I listened to his end of the conversation still trying figure out how Katie got where she was without the keys.
“Smoking from where?”
“Calm down, I can’t understand you when you are hysterical.”
“Tell the police that we will be there with the title.”
“Did he put the fire out?”
“No, don’t try to start it again.”
“We’ll be there in a little while.”
“Mom will call AAA.”
“Okay, I’m supposed to call AAA (I didn’t tell Bill that I forgot to pay the AAA bill and we didn’t really have AAA anymore, but I didn’t think this was a good time to bring it up.)
and tell them that the van is stuck on the side of the road smoking but we have no key for it?” I said as we gathered up Lulu, the title to the van (to prove that we owned it and Katie didn’t steal it) and made our way out to the car.
“Don’t give me an attitude.” Bill retorted.

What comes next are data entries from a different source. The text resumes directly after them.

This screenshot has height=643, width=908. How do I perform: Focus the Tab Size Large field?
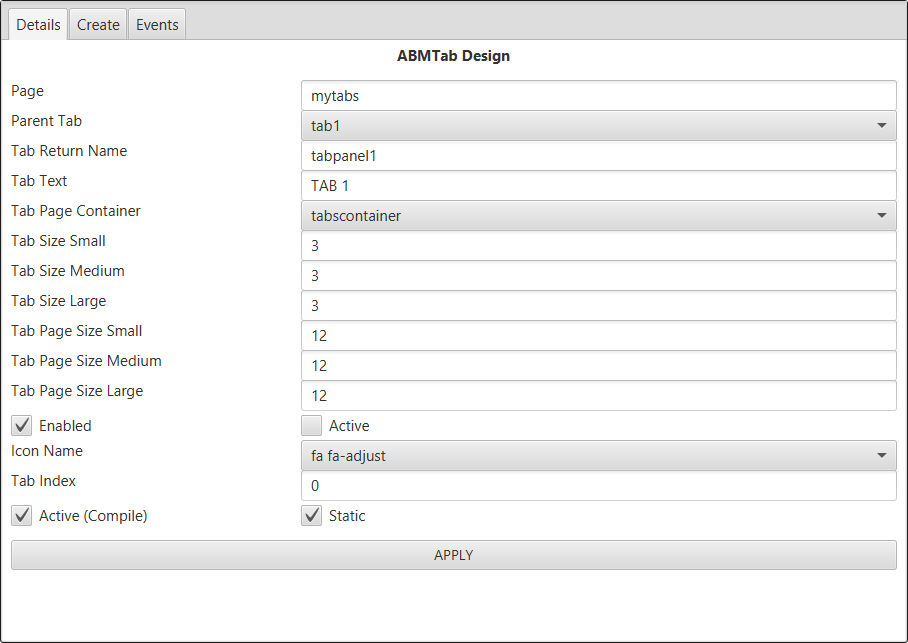(x=598, y=306)
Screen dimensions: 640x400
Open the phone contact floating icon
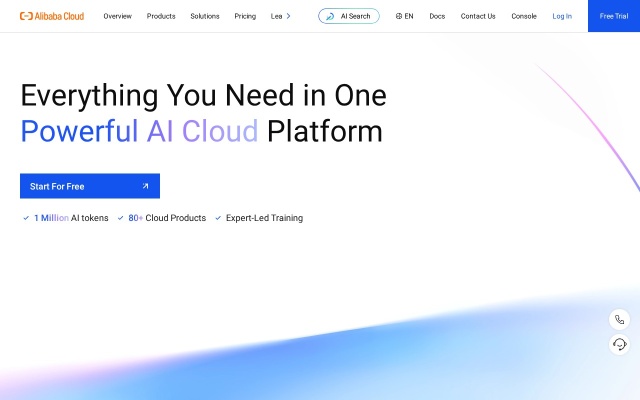[x=620, y=320]
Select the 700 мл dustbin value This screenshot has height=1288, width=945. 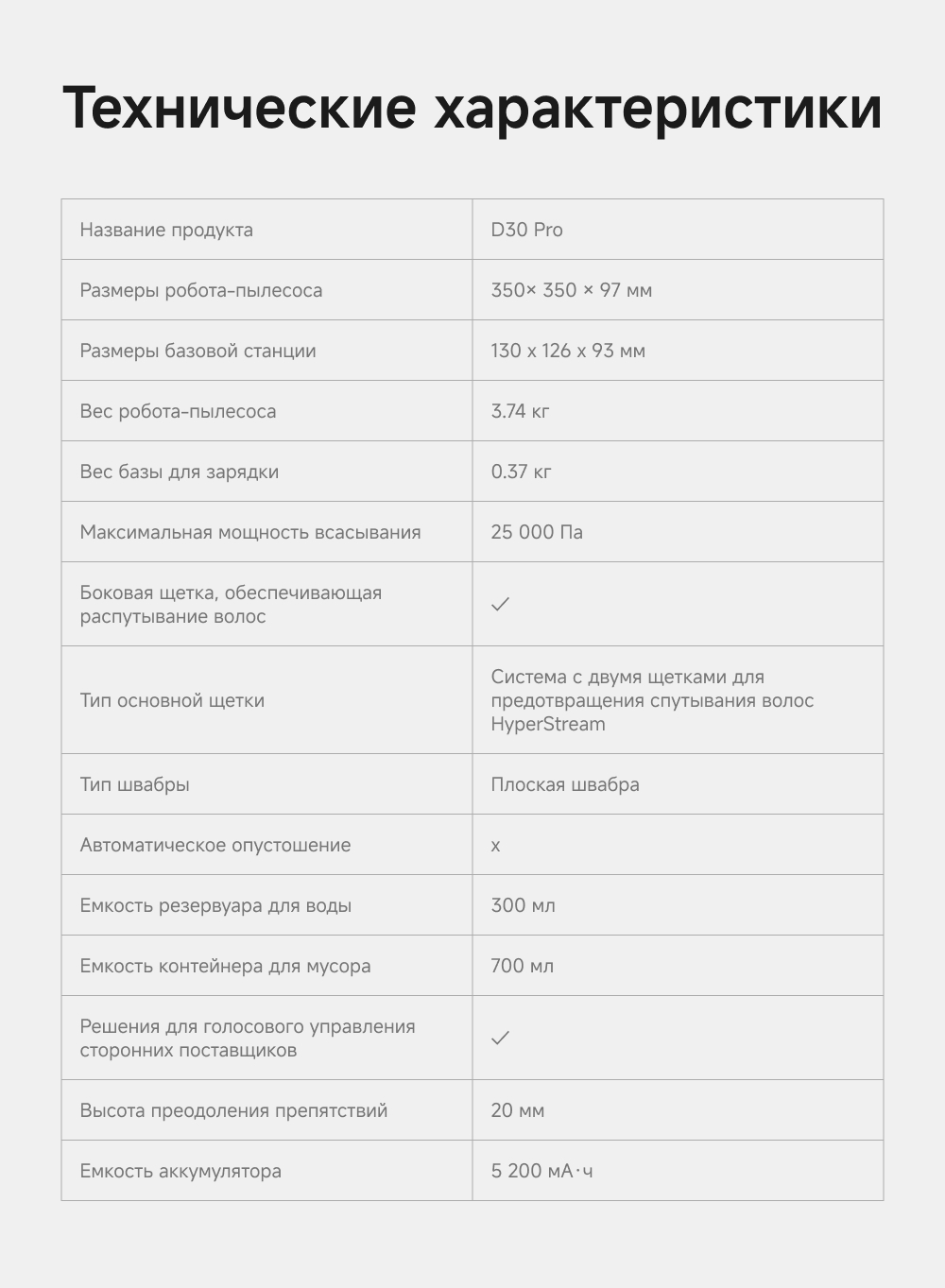click(522, 966)
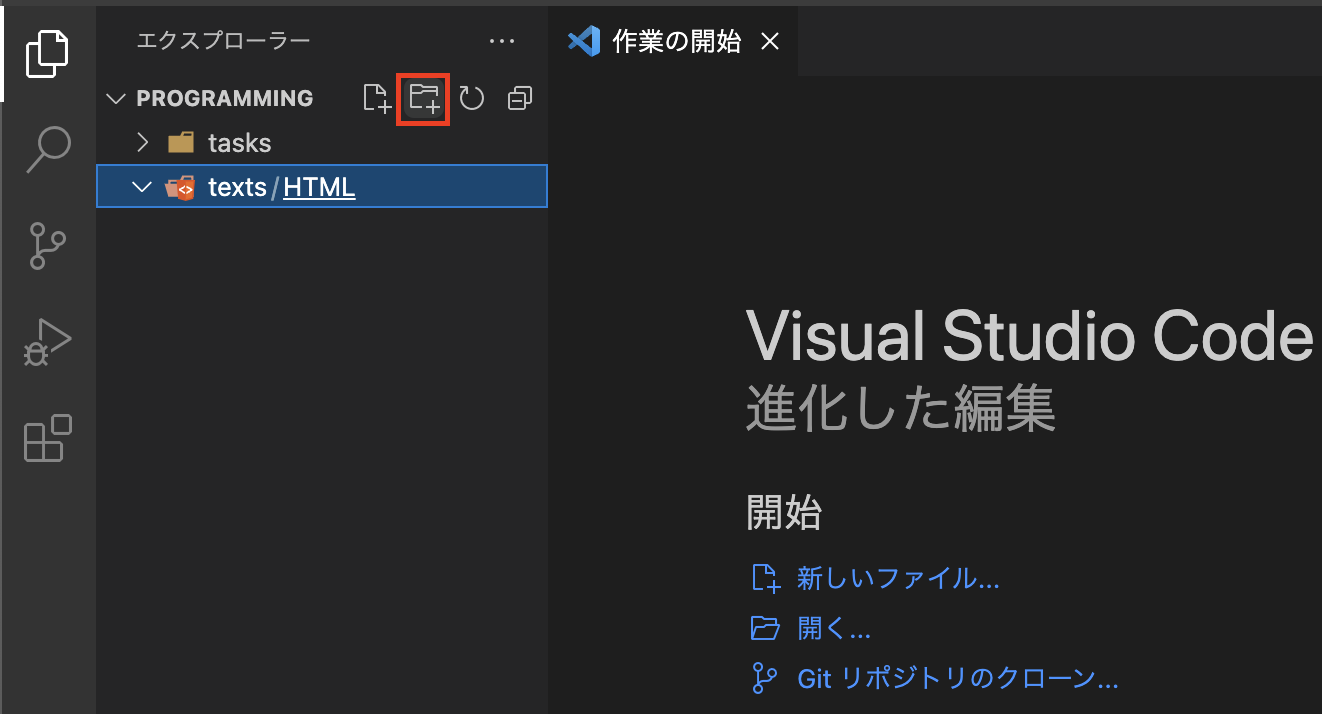Screen dimensions: 1322x714
Task: Click the New File icon in Explorer toolbar
Action: point(376,98)
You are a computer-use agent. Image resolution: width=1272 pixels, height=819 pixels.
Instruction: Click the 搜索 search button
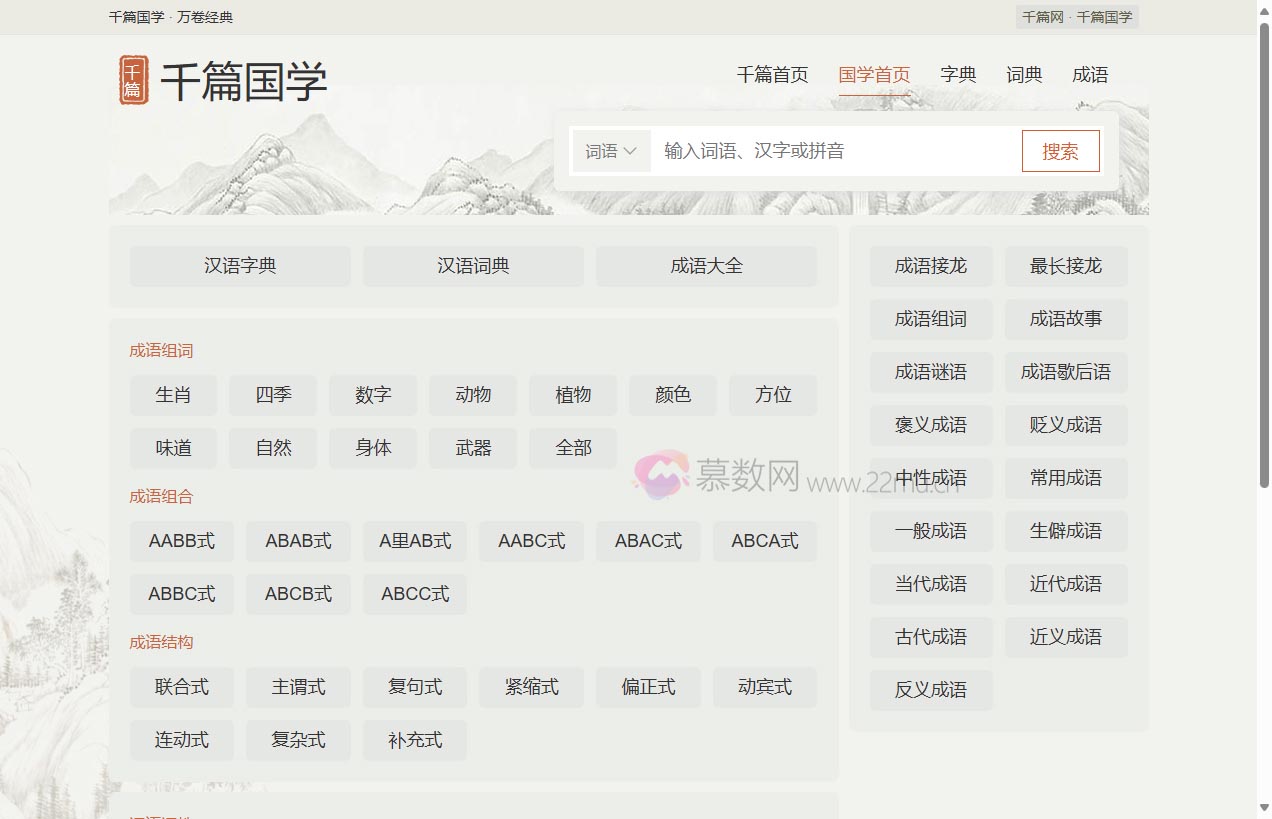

“ATTITUDE!” I shouted, “I’ll give you all the damn attitude I want!” I was on a roll now. “Why the heck was my daughter driving a van without the keys in the first place! And why is the van smoking! And why did the steering wheel lock up! Could it be because there was no key in the ignition and the steering wheel locked when she tried to turn the corner!”
The rest of the trip was made in silence. When we arrived at the infamous corner, the van was no longer smoking and our daughter was talking to a police officer.
“...don’t have the key.” I heard her saying as we approached.
“Hello, officer.” I said in my most pleasant voice, “This is our van and our daughter.” I handed him the title to the van. He looked it over and handed it back to me. He checked my ID and Katie’s ID to make sure that she was indeed our daughter.
“Okay,” He said as he made his way back to the patrol car, “This is one for the record books.”
It took us a few hours to get the van home. The towing company was cash only. We had to stop at a store with an ATM and withdraw the cash to pay the guy. When we got to the store, we were told that the ATM was broken. I had to buy five candy bars in five separate transactions (each time getting cash back) in order to withdraw enough cash. Needless to say, by the time we arrived home, we were all exhausted and no one was really talking.
The next morning, we discovered that the “smoking” was from the overheating engine. Why, you might ask, was the engine overheating? Well, it was because Bill wanted to make sure the van was okay for Katie to drive so he put water in the radiator. The only problem was; he forgot to put the cap back on. The van was officially declared dead by our neighbor mechanic who said the engine block cracked.
A few weeks later, I was doing laundry. I got to the bottom of the laundry basket where I found a bag full of soccer clothes. I emptied out the bag and, low and behold, there at the bottom of the bag were the keys to the van!